STATED TASK » Copy the lines word for word, starting with the line that contains "Given: Tap the red heart love reaction emoji" and going on through the line that contains "Looking at the". Include both of those lines, and leave the pictures out.
------------------------------------
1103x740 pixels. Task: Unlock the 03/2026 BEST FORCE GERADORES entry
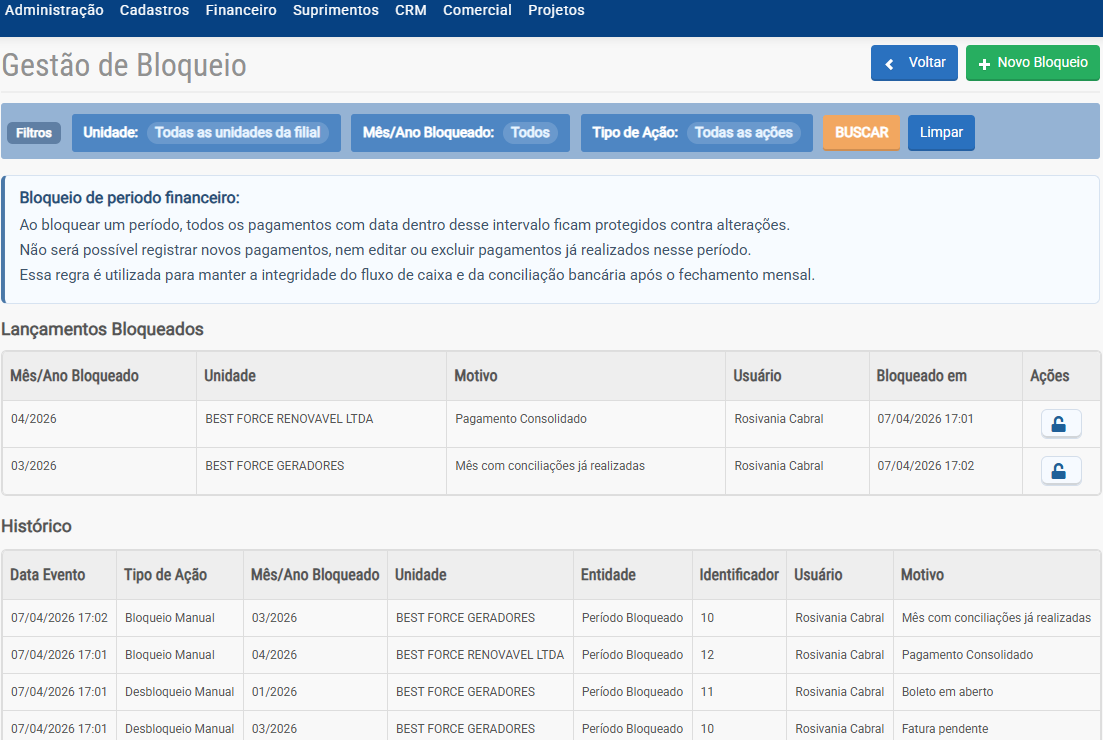click(1060, 470)
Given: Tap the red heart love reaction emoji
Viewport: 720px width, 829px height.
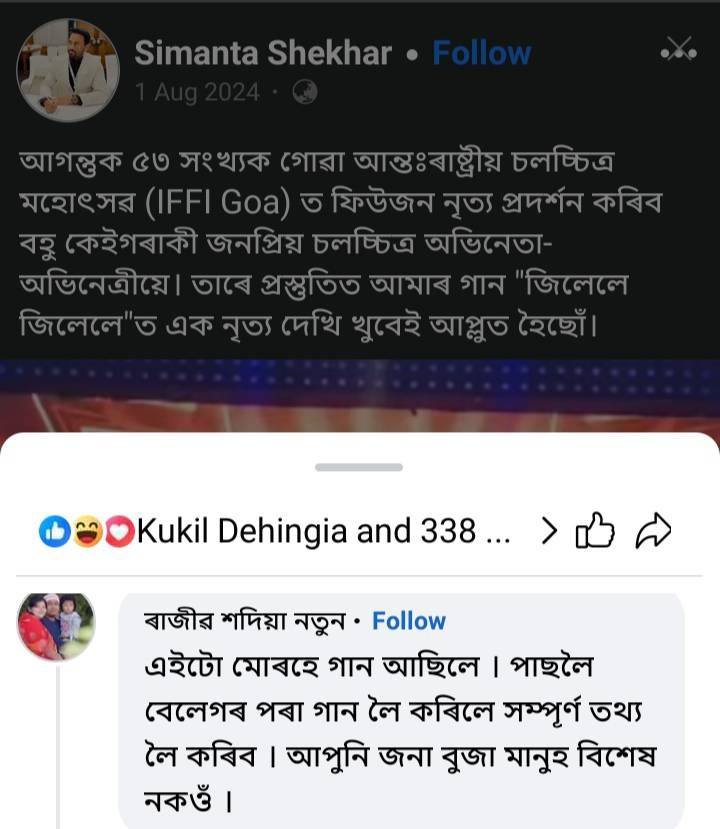Looking at the screenshot, I should click(x=120, y=531).
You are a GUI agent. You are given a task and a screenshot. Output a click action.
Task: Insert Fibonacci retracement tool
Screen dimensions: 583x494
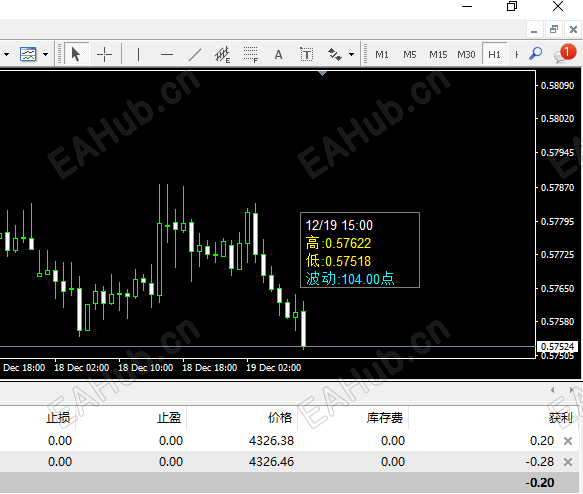pyautogui.click(x=251, y=54)
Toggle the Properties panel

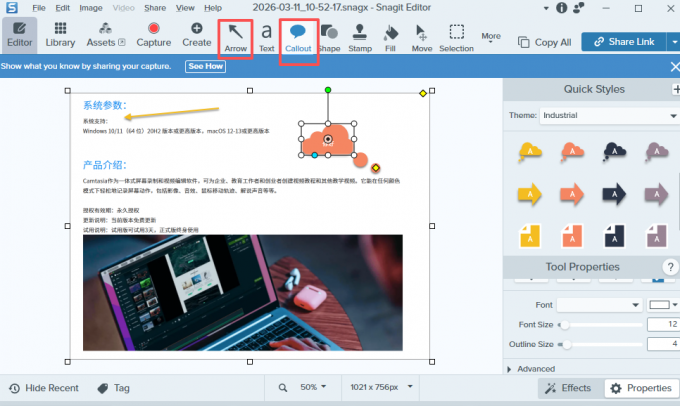(640, 388)

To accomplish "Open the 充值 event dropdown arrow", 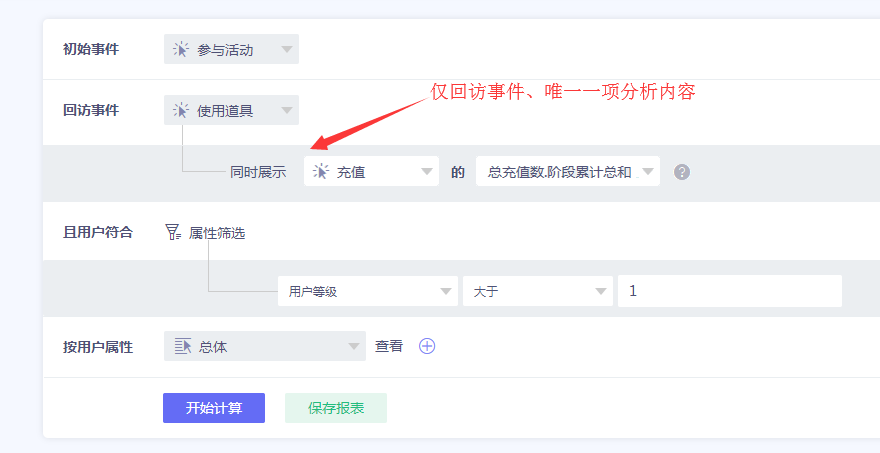I will click(x=427, y=172).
------------------------------------
EXERCISE SOLUTION »
Given: Tap the red heart love reaction emoji
Viewport: 720px width, 829px height.
Looking at the screenshot, I should click(x=120, y=531).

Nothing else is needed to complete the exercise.